(Page text begins)

Calcium mobilization assay
Fifty percent confluent cells were loaded with the fluorescent probe FLUO3/AM (1 µM for 30 minutes at 37°C) and then kept in a buffer solution containing NaCl 135 mM, KCl 5 mM, HEPES 10 mM, MgCl2 1 mM, glucose 2 mM, and CaCl2 2 mM at pH 7.2. Cells were stimulated with either DABK (1 µM), DLBK (10 µM) or both at the moment of image. Fluorescence imaging experiments were performed with a scanning laser confocal microscope (Leica SP5, Leica, Bensheim, Germany) with a 63X water immersion objective. The fluo-3 fluorescence dye was excited at 488 nm using an argon ion laser, and the emitted fluorescence was measured at 510 nm. Time-course software was used to capture images of the cells (zyt) in the Live Data Mode acquisition. All experiments were done at room temperature (23–25°C).
Wound healing assay
The protocol described previously was used with minor modifications [39]. Briefly, confluent Tm5 or B16F10 cell cultures were serum starved for 24 h. In experiments that required expression of B2 receptor, cells were transfected 24 h prior to serum starvation using lipofectamine and 1ug of DNA (empty vector or vector cloned with the cDNA coding for the B2 receptor). Monolayers were wounded in a cross shape with a sterile 10 µl pipette tip, washed twice with PBS to remove detached cells and stimulated with either vehicle or DABK (1 µM) in serum free media. The crosses were photographed by phase-contrast microscopy immediately after wounding and after 24 h of healing. All pictures were quantified at least three different points using Image J software to determine the size of the wound. Values from time zero were subtracted from the 24 h measurements to obtain the percentage of closure. In addition, it has been observed that cells lacking E-cadherin frequently break free from the advancing “wall” of cells and migrate into the wound area as lone cells [40], a process known as single-cell migration. These cells were quantified by subtracting the number of lone cells in the wound area before and after 24 h of healing.

(Page text ends)
(Data begins)

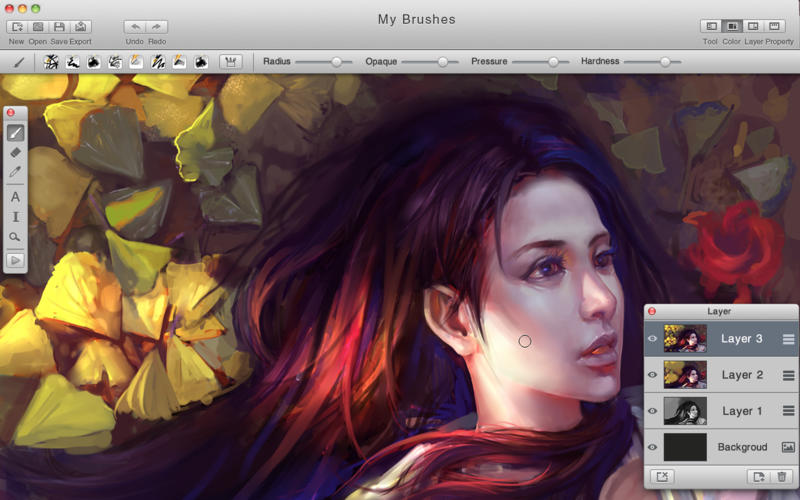Delete layer using the trash icon
The image size is (800, 500).
[782, 477]
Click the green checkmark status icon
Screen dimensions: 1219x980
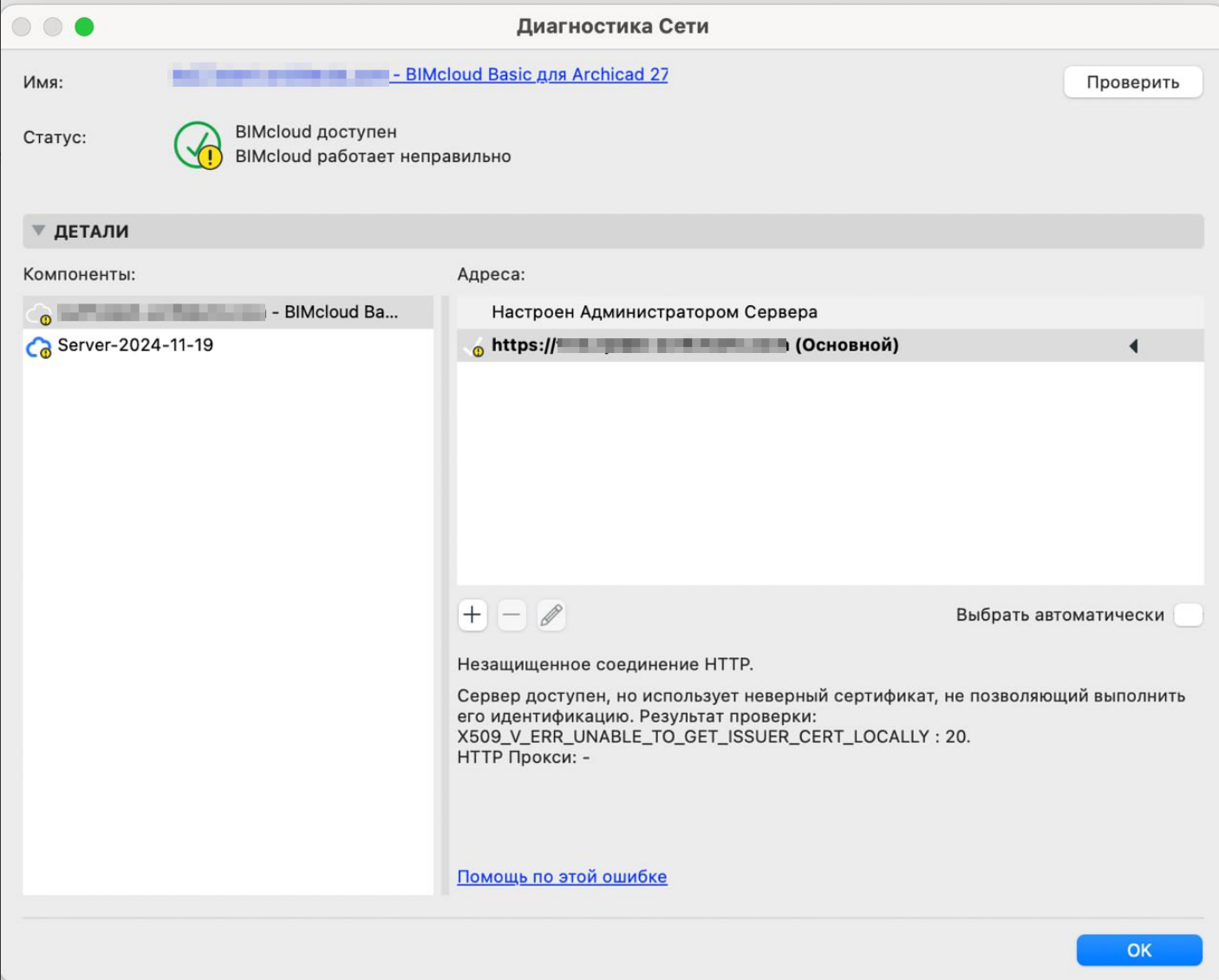point(198,145)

(Data ends)

### Tasks for this exercise
1. List every component of the buffer solution named in the methods text, with its concentration.
2. Answer these from the methods text:
(a) At what wavelength was the fluo-3 dye excited?
(b) For how long were the confluent cultures serum starved in the wound healing assay?
(c) What was used to wound the monolayers?
The records have nothing to do with the methods text.

### Your written answers
1.
NaCl 135 mM
KCl 5 mM
HEPES 10 mM
MgCl2 1 mM
glucose 2 mM
CaCl2 2 mM

2.
(a) 488 nm
(b) 24 h
(c) A sterile 10 µl pipette tip